Tasks to complete ::
A – In the essay on girls' school bathrooms in India, how many school days around the world does the World Health Organization estimate are lost to poor sanitation?
B – Please continue the essay on girls' school bathrooms in India, starting after its final sentence.

Page excerpt ::
━━━

Recently, I watched a news segment on MSNBC that discussed the problem of poor sanitation in girls’ bathrooms in many schools in India. The reporter visited one school in New Delhi, where the girls’ toilet facilities are rudimentary and filthy––consisting of holes in the ground, grimy floors, mosquitoes that breed diseases like malaria and dysfunctional hand washing stations due to issues with water supply and sewage. The World Health Organization estimates that these issues cause 1.8 billion school days around the world to be lost. That statistic shocked me; I had never thought about poor sewage being the reason children do not attend school. This is not a correlation discussed often enough.
The boys’ bathrooms are not much better, but boys can more easily relieve themselves in the open and, unlike girls who hit puberty, do not need to deal with menstrual hygiene. This gets to the gender aspect of the issue: it is, of course, unfair that sanitation must come harder for girls simply because of their physical makeup. But poor toilet sanitation also makes education harder for them; bathroom conditions like those described above discourage many girls from attending school. Amid the international movement to provide more girls with education, unclean bathrooms seem like a particularly unnecessary and sad deterrent.
We do not usually discuss water quality and poor sanitation as issues of gender, but this report made me realize that we need to change that. Women and girls are clearly disproportionately affected by these problems, so we cannot talk about water and sanitation issues without talking about their effects on females and the need to improve conditions for them.
Renovating girls’ school toilets seems to be a crucial place to start. The news report highlighted one New Delhi school that installed new sinks and toilets with hand-washing stations and a display of proper hand sanitation practices. Rainwater collectors replaced polluted or over-pumped groundwater, providing the girls with clean running water. The students adjusted well to the new system, eagerly washing their hands together and using the new bathrooms with ease.

━━━

Material provided ::
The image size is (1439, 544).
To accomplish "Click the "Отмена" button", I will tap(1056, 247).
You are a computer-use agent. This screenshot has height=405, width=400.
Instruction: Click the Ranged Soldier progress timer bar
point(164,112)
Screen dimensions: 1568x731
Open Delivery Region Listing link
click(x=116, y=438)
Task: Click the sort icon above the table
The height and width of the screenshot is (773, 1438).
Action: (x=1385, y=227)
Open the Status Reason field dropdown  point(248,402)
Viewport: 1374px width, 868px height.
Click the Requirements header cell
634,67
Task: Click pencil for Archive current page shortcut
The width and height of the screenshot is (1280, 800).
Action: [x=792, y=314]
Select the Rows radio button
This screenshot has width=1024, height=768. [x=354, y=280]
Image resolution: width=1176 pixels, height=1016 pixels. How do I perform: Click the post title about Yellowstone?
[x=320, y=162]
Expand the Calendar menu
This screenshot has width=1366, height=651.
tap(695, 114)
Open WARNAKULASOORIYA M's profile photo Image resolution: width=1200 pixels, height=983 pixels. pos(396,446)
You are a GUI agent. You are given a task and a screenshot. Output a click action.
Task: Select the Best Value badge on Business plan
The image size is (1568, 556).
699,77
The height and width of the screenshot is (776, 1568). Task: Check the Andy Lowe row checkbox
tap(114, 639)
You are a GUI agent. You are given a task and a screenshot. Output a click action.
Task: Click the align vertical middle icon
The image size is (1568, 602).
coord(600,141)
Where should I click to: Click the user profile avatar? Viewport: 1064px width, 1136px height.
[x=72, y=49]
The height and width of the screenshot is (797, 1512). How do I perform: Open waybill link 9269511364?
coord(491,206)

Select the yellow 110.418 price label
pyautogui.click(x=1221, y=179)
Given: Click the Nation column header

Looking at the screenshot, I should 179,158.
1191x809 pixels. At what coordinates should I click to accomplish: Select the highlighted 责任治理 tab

━━━

Answers ::
A – 1.8 billion school days.

B –
Outside of India, other groups are taking action on this issue. According to an article on WomenDeliver, a non-profit group in Bangladesh called BRAC has recently added management of menstrual hygiene to their Water, Sanitation, and Hygiene program, which provides education on hygiene and improved access to water and sanitation. A subset of this initiative, their Secondary School Sanitation Program has gotten over 4,000 secondary schools in Bangladesh to build separate toilets with proper water and waste facilities for girls. This organization clearly understands the correlation between sanitation, education, and females; they are setting an active example that other initiatives must follow.
It is unacceptable that poor toilet facilities can impede a girl’s education. While issues of sanitation and access to clean water cannot be separated from broader issues of poverty in the developing world, the examples set by the New Delhi school and BRAC’s programs prove that progress is possible. They provide hope that people are recognizing the relationship between water and sanitation and female students. But in order to extend these types of sanitation models and initiatives to more schools, we need to make a discussion of that relationship even more prominent when we talk about getting more girls worldwide into school. Extending girls’ educational opportunities is not just about improving the availability of traditional school supplies or schools themselves; it is about ensuring that something like an unclean bathroom does not prevent a girl from receiving an education.